1 – What did freedom mean for the ex-slaves? Be sure to address economic opportunities, gender roles, religious independence, and
family security.
2 – Reconstruction witnessed profound changes in the lives of southerners, black and white, rich and poor. Explain the various ways
that the lives of these groups changed. Were the changes for the better or worse?
3 – Stating that he “lived among men, not among angels,” Thaddeus Stevens recognized that the Fourteenth Amendment was not perfect.
Explain the strengths and weaknesses of the Fourteenth Amendment. What liberties and freedoms did it extend in the nineteenth
century—and to whom? How did it alter the relationship between the federal government and the states?
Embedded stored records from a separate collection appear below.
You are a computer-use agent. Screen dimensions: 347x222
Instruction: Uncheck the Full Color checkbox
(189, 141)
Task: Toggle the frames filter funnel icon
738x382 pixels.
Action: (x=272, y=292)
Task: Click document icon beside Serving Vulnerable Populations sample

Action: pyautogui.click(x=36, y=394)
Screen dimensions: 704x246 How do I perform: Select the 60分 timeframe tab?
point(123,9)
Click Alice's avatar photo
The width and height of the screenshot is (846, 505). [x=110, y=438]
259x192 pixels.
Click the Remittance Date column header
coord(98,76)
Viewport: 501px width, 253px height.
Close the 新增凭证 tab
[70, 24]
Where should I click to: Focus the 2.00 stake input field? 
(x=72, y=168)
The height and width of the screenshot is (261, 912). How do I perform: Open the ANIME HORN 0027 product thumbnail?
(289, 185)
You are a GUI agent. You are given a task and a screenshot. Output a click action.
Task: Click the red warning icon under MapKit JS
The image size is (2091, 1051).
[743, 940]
4 – Who were the Redeemers, what did they want, and what were their methods? How did the Redeemers feel that their freedom was being
threatened by Radical Reconstruction? Conclude your essay with a comment on how you think the federal government should have
responded to the Redeemers.
5 – Was Reconstruction a success or a failure? Or was it something in between? In your response, consider land policy, key
legislation during Presidential and Radical Reconstruction, southern politics, racial and political violence, and northern “fatigue”
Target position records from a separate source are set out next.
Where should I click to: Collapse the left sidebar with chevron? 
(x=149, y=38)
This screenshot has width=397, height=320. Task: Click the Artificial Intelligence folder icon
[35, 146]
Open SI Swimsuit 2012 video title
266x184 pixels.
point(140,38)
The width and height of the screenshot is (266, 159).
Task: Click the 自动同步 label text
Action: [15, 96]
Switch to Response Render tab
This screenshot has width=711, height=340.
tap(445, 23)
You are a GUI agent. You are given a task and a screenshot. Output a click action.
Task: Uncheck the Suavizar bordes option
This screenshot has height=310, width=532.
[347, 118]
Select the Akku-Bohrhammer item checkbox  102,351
with Reconstruction. Be sure to make clear what you mean by success and failure.
6 – The debate surrounding the creation and ratification of the Fifteenth Amendment divided one-time political allies over the
matter of women’s suffrage. What were the arguments for and against including a woman’s right to vote in the Fifteenth Amendment?
What did this debate say about the boundaries of freedom defined by Reconstruction?
7 – What role did the government play in defining, protecting, and/or limiting the liberty of American workers during the Gilded
Age?
8 – Henry Demarest Lloyd wrote in Wealth against Commonwealth (1864), “Liberty and monopoly cannot live together.” Based on your
knowledge of the Gilded Age and the industrial revolution, assess the validity of this statement.
9 – How did the labor movement launch a sustained assault on the understanding of freedom grounded in Social Darwinism and in the
liberty of contract?
10 – Compare the motives and methods of the various social reformers active in the Gilded Age. How did the efforts of thinkers such
as Henry George, Laurence Gronlund, and Edward Bellamy differ from those of the Protestant and Social Gospel reformers of the
period? Were any of these approaches more successful than others? Why, or why not?